Medicare Policy Tracker

Massive Medicare Fraud Ring Convicted; Ongoing Enforcement

Massive Medicare Fraud Ring Convicted; Ongoing Enforcement

Key Questions

What was the scale of the latest DOJ healthcare fraud takedown?

DOJ and FBI exposed a $6.5B fraud scheme involving 455 defendants across 45 states, including 90 doctors. It featured allograft schemes with 2,000% markups and kickbacks targeting hospice patients.

What new enforcement division did DOJ create?

DOJ established a National Fraud Enforcement division. CMS is also hiring 1,200 staff for AI-driven fraud prevention and has recovered $2B in improper payments.

What new safeguards has CMS proposed for Medicare provider enrollment?

CMS proposed retroactive payment recovery for revocations, expanded denial authority for high-risk providers, and use of geographic fraud risk as grounds for revocation. Provider groups have cautioned against overly broad enforcement.

What payment update did CMS propose for home health in 2027?

CMS proposed a 2.4% home health payment increase for CY 2027. The rule includes new fraud measures such as retroactive revocations and updated ownership rules.

What emerging scam trends are affecting Medicare?

New trends include AI voice cloning scams causing $2.4B in losses and a 240% spike in catheter scams. CMS has implemented nationwide moratoriums on new DMEPOS, hospice, and home health enrollments.

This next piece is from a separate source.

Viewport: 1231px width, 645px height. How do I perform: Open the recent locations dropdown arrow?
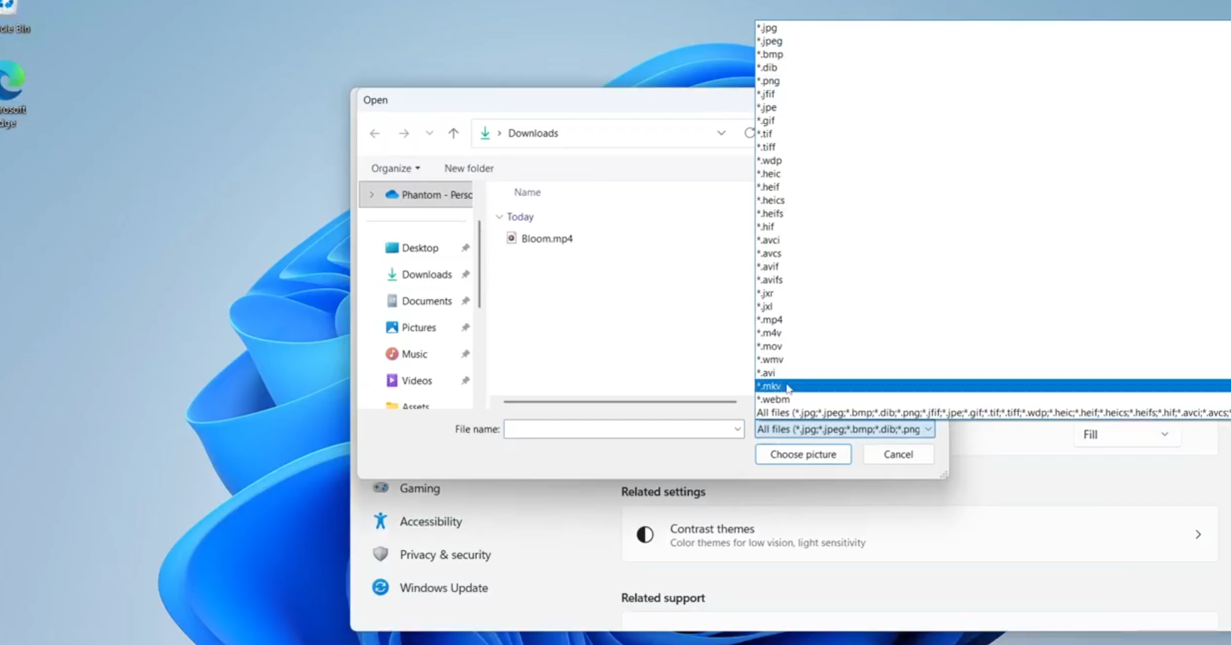pos(429,133)
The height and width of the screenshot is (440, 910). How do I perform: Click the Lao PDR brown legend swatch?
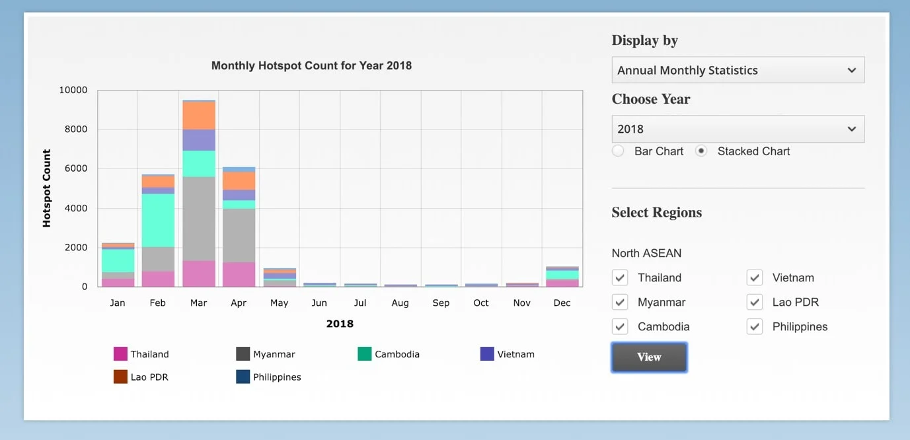pyautogui.click(x=120, y=377)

DOJ charged 324 defendants in largest fraud takedown ($14.6B losses). A $1B fraud ring convicted, sentencing in August 2026. DOJ created a new National Fraud Enforcement division. CMS hiring 1,200 staff for AI-driven fraud prevention; $2B recovered. New scam trends: AI voice cloning ($2.4B losses), catheter scams (240% spike). CMS implemented nationwide moratoriums on new DMEPOS suppliers and hospice/home health enrollments. FBI warning on hospice scams. MedPAC June report covers improper payments. CMS proposed stronger oversight of accrediting organizations. Latest: DOJ & FBI exposed a massive $6.5B healthcare fraud takedown with 455 defendants across 45 states, including 90 doctors, featuring allograft schemes with 2,000% markups and kickbacks targeting hospice patients. CMS has now proposed new enrollment safeguards to combat fraud, including retroactive payment recovery for all revocations, expanded denial authority for high-risk providers, geographic fraud risk as a revocation ground, and new powers to fine and expel noncompliant providers. However, provider groups are cautioning against overly broad enforcement, particularly regarding geographic fraud risk and longer clawback periods. Additionally, CMS proposed a 2.4% home health payment increase for CY 2027 with fraud measures including retroactive revocations and new ownership rules.